RECORDS FOR THIS EXERCISE:
##########

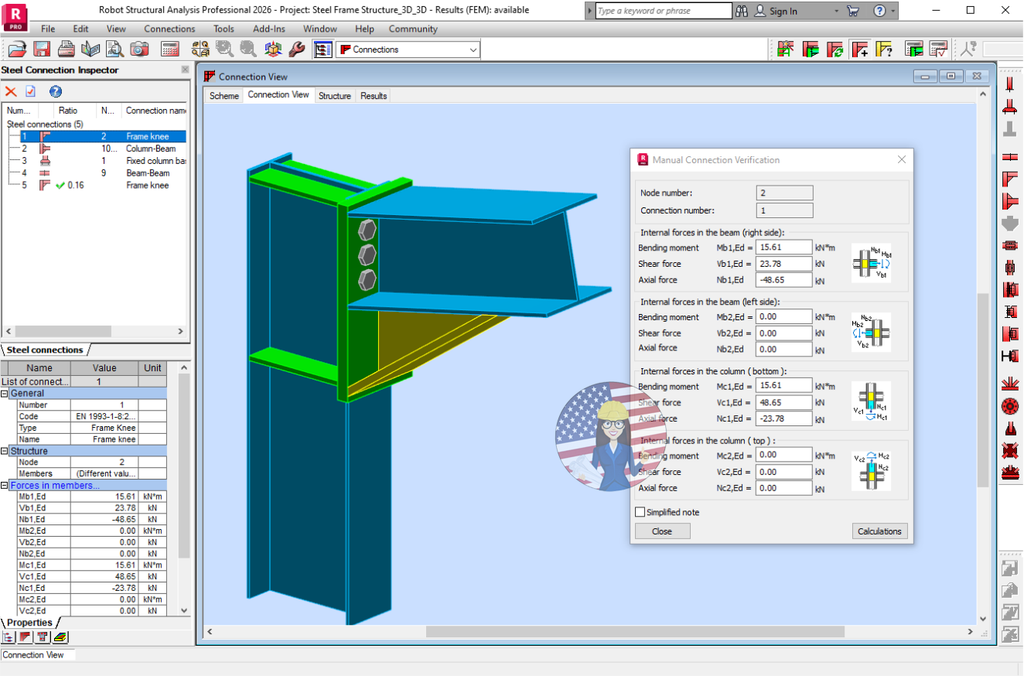Viewport: 1024px width, 676px height.
Task: Take a screen capture with the camera icon
Action: point(140,49)
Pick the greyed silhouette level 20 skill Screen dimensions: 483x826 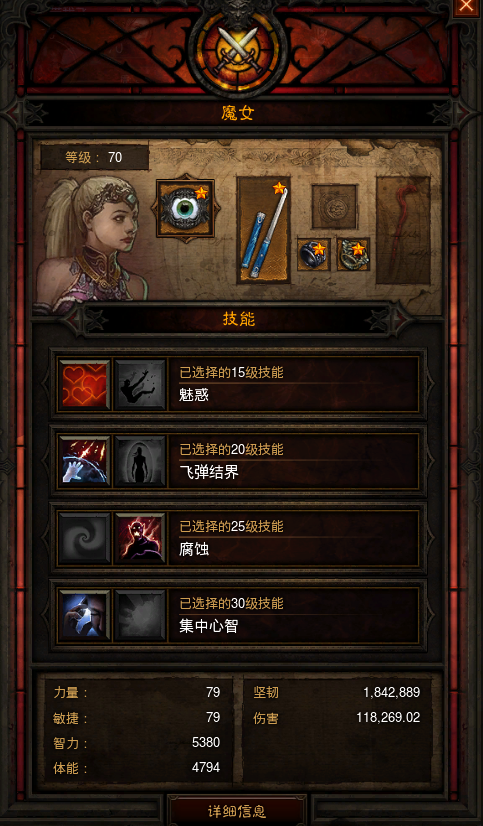140,461
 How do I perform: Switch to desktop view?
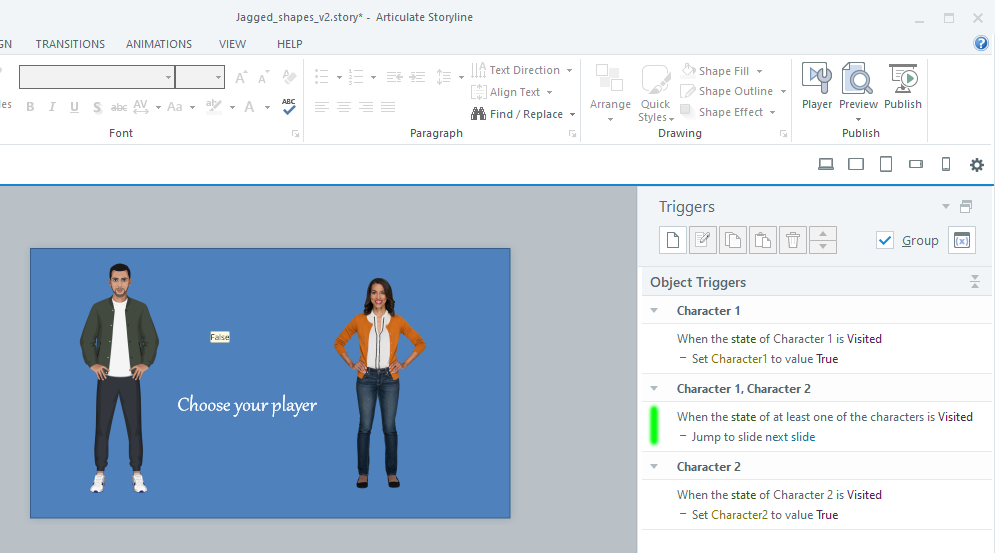826,165
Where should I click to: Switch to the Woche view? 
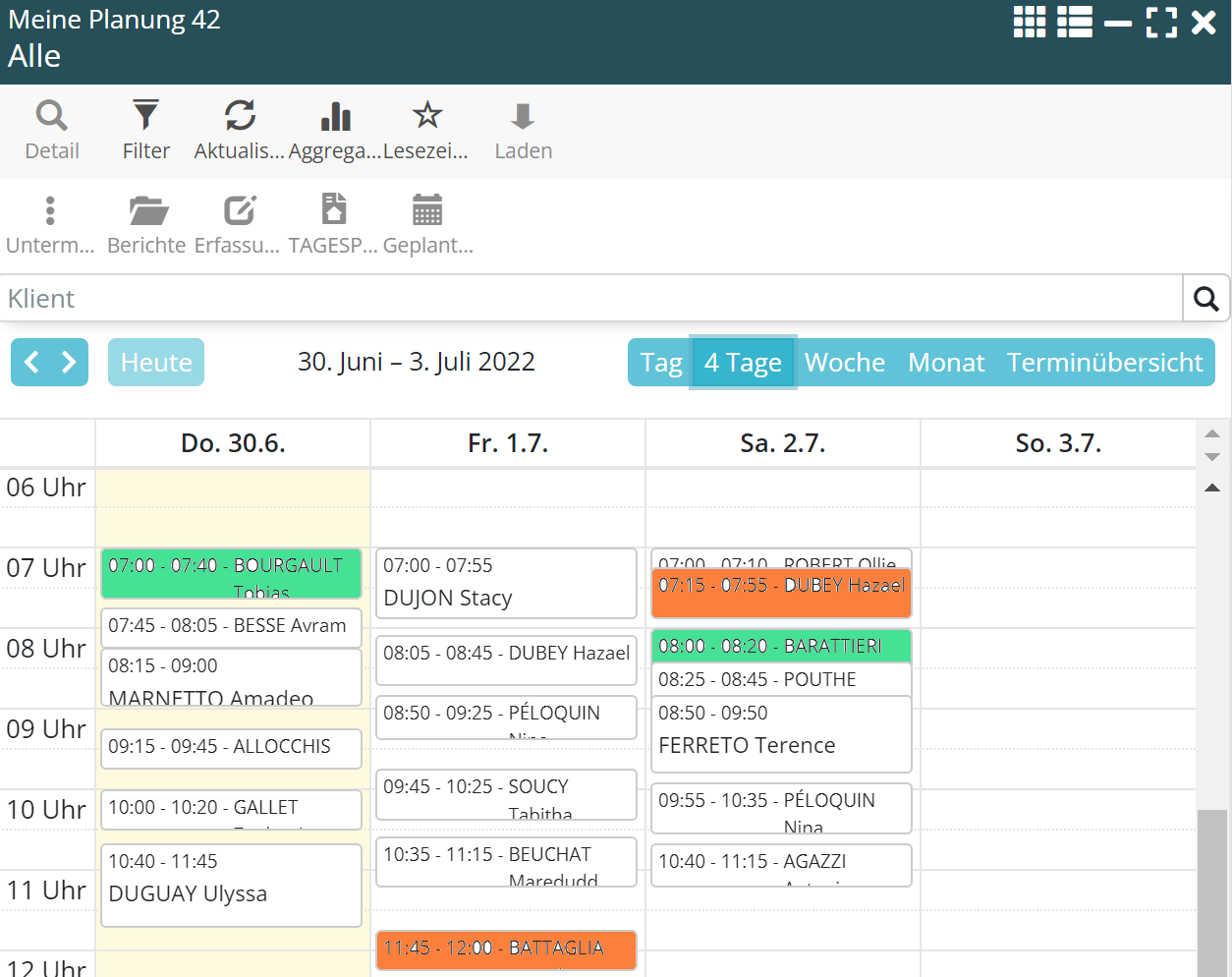point(844,363)
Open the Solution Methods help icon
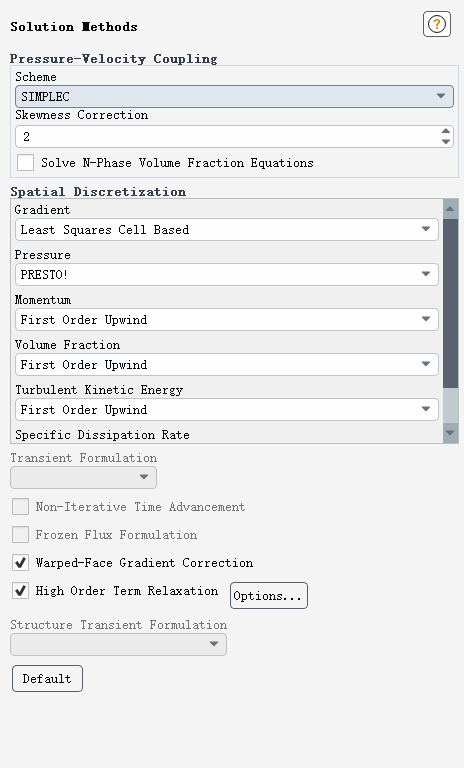The height and width of the screenshot is (768, 464). tap(437, 24)
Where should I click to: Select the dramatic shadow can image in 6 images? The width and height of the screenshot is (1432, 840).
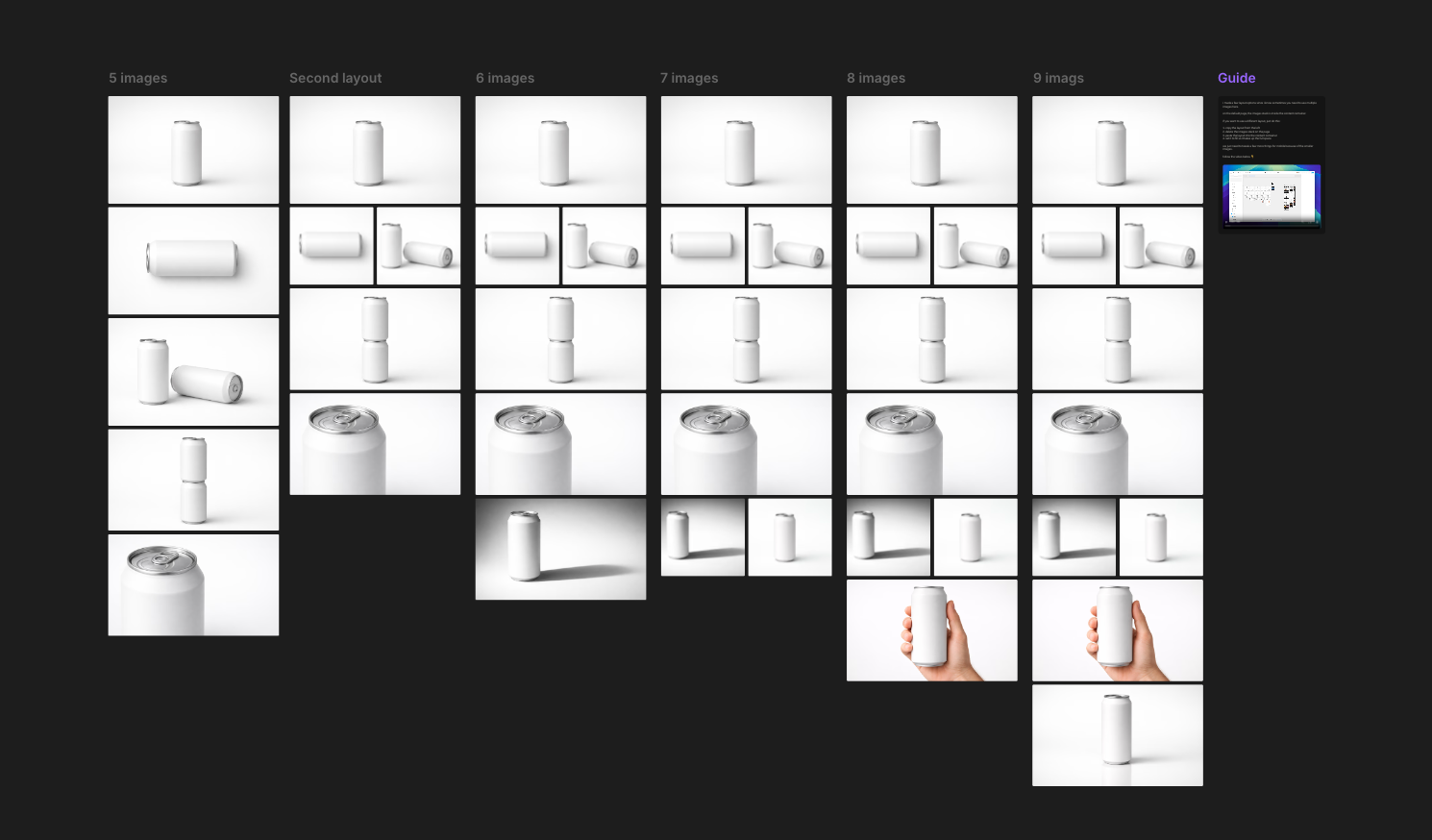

##########

PROBLEM DETAILS: Starting at the line that contains "How do I perform: Switch to desktop view?", retype each line through the final one in the listing, with both ends kept and the pictures omitted.

YOUR SOLUTION:
 How do I perform: Switch to desktop view?
826,165
Where should I click to: Switch to the Woche view? 
point(844,363)
Open the Solution Methods help icon
The height and width of the screenshot is (768, 464). tap(437, 24)
Where should I click to: Select the dramatic shadow can image in 6 images? The width and height of the screenshot is (1432, 840).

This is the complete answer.